[Stored items]

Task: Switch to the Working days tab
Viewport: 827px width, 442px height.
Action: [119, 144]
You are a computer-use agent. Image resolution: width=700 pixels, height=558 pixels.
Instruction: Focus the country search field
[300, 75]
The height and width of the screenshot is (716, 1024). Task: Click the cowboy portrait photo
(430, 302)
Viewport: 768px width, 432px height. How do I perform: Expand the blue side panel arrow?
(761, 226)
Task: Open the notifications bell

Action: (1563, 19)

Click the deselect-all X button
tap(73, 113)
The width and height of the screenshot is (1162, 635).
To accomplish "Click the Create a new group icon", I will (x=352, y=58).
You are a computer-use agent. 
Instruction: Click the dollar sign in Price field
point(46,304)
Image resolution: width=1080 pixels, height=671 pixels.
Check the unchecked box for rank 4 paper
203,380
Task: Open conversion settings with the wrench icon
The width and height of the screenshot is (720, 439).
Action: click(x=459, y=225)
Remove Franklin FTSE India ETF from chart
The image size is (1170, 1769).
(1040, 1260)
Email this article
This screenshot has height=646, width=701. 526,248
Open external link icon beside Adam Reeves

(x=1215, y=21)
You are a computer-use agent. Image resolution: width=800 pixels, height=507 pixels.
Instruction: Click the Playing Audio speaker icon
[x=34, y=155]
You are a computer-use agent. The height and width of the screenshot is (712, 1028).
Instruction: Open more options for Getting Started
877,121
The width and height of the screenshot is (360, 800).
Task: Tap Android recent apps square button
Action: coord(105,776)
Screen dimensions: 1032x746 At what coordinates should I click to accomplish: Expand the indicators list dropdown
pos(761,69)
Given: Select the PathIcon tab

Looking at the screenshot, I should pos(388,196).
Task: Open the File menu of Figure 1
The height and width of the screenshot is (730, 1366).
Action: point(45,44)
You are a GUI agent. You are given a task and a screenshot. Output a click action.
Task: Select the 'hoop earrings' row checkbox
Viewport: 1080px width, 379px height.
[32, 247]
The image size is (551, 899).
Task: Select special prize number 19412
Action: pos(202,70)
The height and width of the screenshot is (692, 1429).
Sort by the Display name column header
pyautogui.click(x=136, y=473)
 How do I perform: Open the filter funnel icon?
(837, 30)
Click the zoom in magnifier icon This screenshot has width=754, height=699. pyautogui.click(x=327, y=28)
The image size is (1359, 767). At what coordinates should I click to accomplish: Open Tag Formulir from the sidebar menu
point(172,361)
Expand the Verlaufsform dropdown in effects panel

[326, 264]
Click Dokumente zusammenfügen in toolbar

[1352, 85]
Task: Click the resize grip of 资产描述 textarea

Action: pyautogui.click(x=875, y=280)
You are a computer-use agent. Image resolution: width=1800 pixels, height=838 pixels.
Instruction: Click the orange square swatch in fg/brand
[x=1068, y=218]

[TASK GOAL]
Scan the entries above and return each line that holds "resolution".

[OUTPUT OF THE TASK]
You are a computer-use agent. Image resolution: width=700 pixels, height=558 pixels.
Image resolution: width=1080 pixels, height=671 pixels.
You are a computer-use agent. Image resolution: width=800 pixels, height=507 pixels.
You are a computer-use agent. Image resolution: width=1800 pixels, height=838 pixels.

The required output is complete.